Kate la interrumpió.

– Sí, Blair. Te prometo que nos veremos pronto.

Lucille, la asistenta, le había dejado la cena envuelta en plástico en la nevera, con las instrucciones para calentarla encima de la mesa. Pero ya era muy tarde para cenar y no tenía hambre. No encendió las luces. La luna entraba por las ventanas del ático, tiñéndolo todo de plata y sombra. Kate no quería ver los objetos que Richard y ella habían coleccionado, recuerdos de las vacaciones, fotografías, cuadros. Pero incluso con las luces apagadas la casa se le hacía muy grande. Tendría que pensar en venderla, trasladarse a un sitio más pequeño, más apropiado para una mujer sola. Sí, tendría que hacerse a la idea de vivir sola.

Pero ¿cómo llenar ahora el vacío?

Tal vez Nola pudiera irse a vivir con ella. La idea la consoló un instante. Pero ¿sería eso justo para Nola? Al fin y al cabo, Kate la había animado para que fuera independiente.

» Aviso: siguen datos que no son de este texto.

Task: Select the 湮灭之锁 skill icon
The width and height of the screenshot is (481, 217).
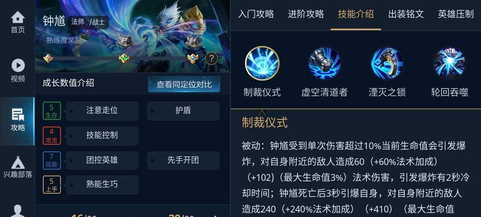Action: (387, 63)
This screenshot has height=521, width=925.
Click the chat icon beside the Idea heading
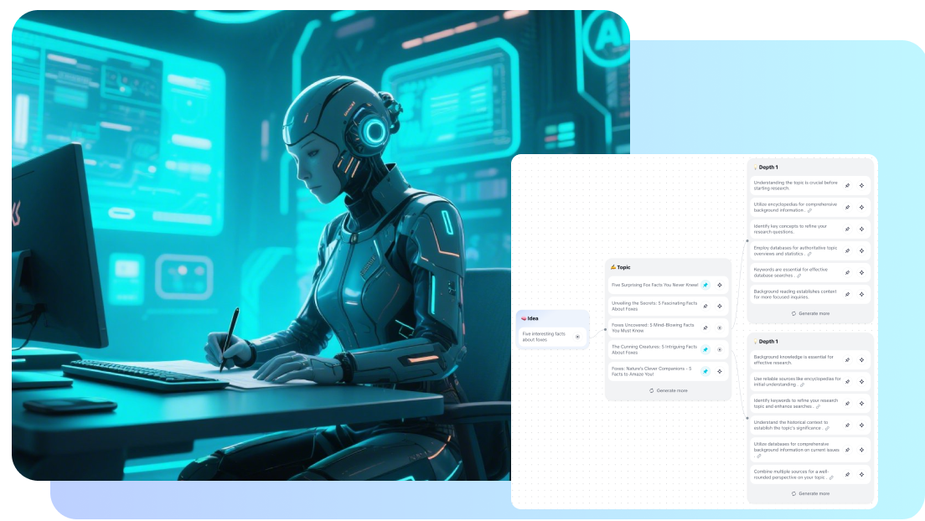(x=524, y=318)
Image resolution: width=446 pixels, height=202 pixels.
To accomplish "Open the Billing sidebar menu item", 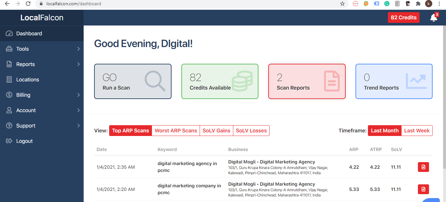I will [x=24, y=95].
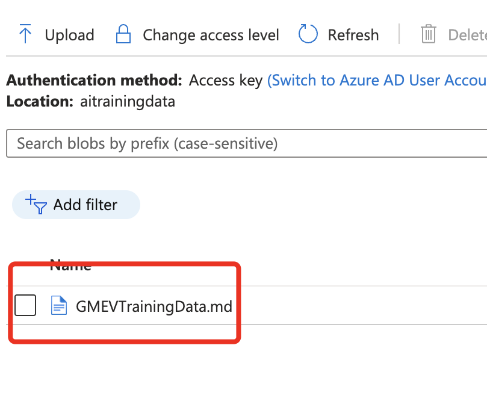Click the Authentication method bold label
The image size is (487, 416).
pos(94,80)
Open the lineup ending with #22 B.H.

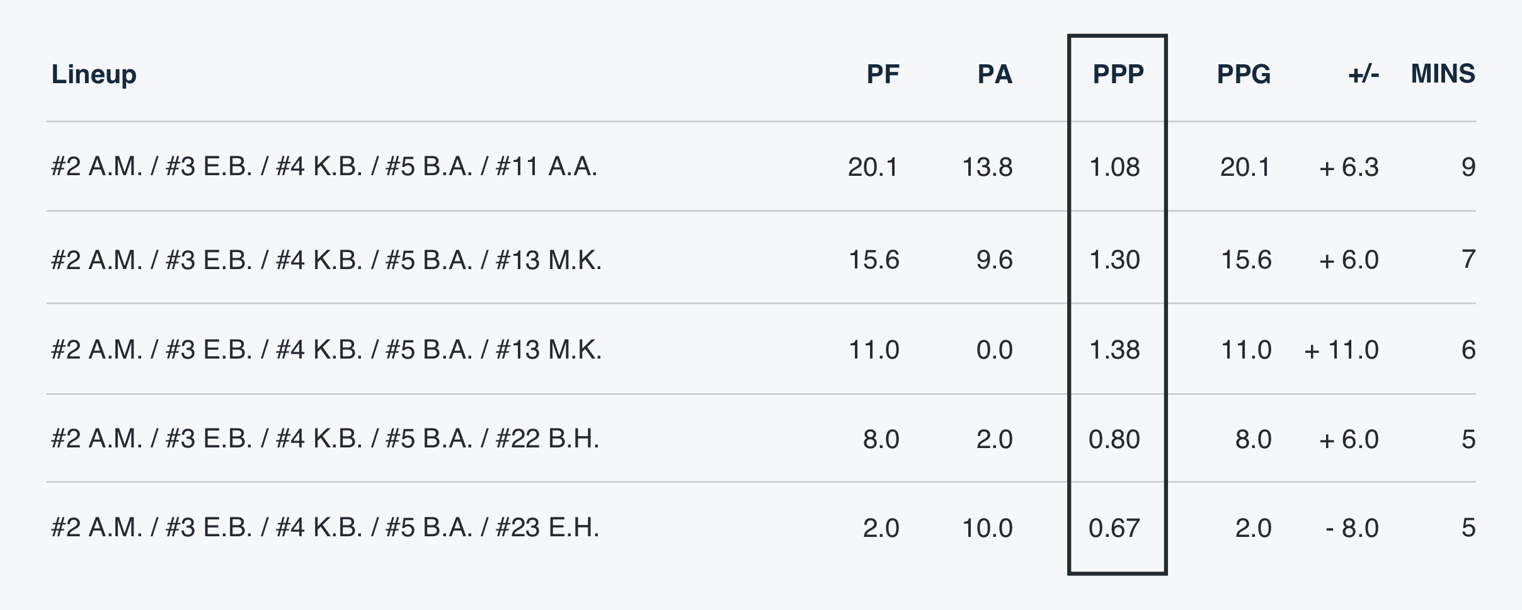coord(325,439)
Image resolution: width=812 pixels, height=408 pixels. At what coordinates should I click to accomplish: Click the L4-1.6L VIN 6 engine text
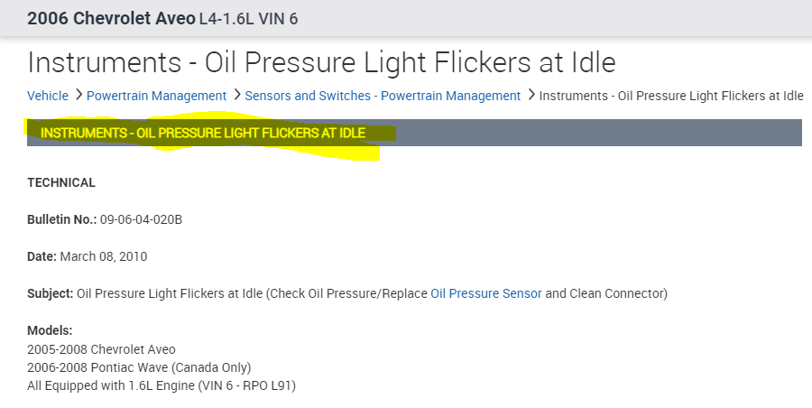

Si Nola quisiera mudarse sería distinto, pero no iba a obligarla sólo para que le hiciera compañía. Se negaba a ser una de esas mujeres que no saben estar solas.

La luz del contestador parpadeaba, una lucecita roja en la oscuridad. Diecisiete mensajes. Kate se quedó mirando el aparato. Ni hablar. No soportaba la idea de oír las voces de sus amigos. Todos tenían las mejores intenciones, por supuesto, pero era emocionalmente agotador. Hasta ahora había hecho lo posible por evitar a casi todo el mundo. La única persona a la que llamaba, haciendo un esfuerzo, era la madre de Richard, con quien mantenía la misma conversación de un minuto todos los días:

– ¿Cómo estás, querida?

– Bien. ¿Qué tiempo hace allí en Florida, Edie?

– Muy bueno. ¿Por qué no vienes a vernos?

– Un día de éstos.

– Bien.

– Adiós.

– Adiós.

No hablaban de sus sentimientos ni de Richard. Las dos iban con suma cautela negándose, por tácito acuerdo, a aceptar la realidad.

Arrojó sobre la mesa, junto al contestador, los expedientes de las dos primeras víctimas. Luego se dejó caer en una silla. ¿Por qué se había molestado en llevárselos a casa? Era una vieja costumbre: siempre pensaba con más claridad lejos de la comisaría.

Abrió un expediente y extendió las fotos del crimen por la mesa, superponiendo una sobre otra. Las imágenes mostraban el cuerpo eviscerado de Suzie White desde todos los ángulos. Era un truculento montaje cubista.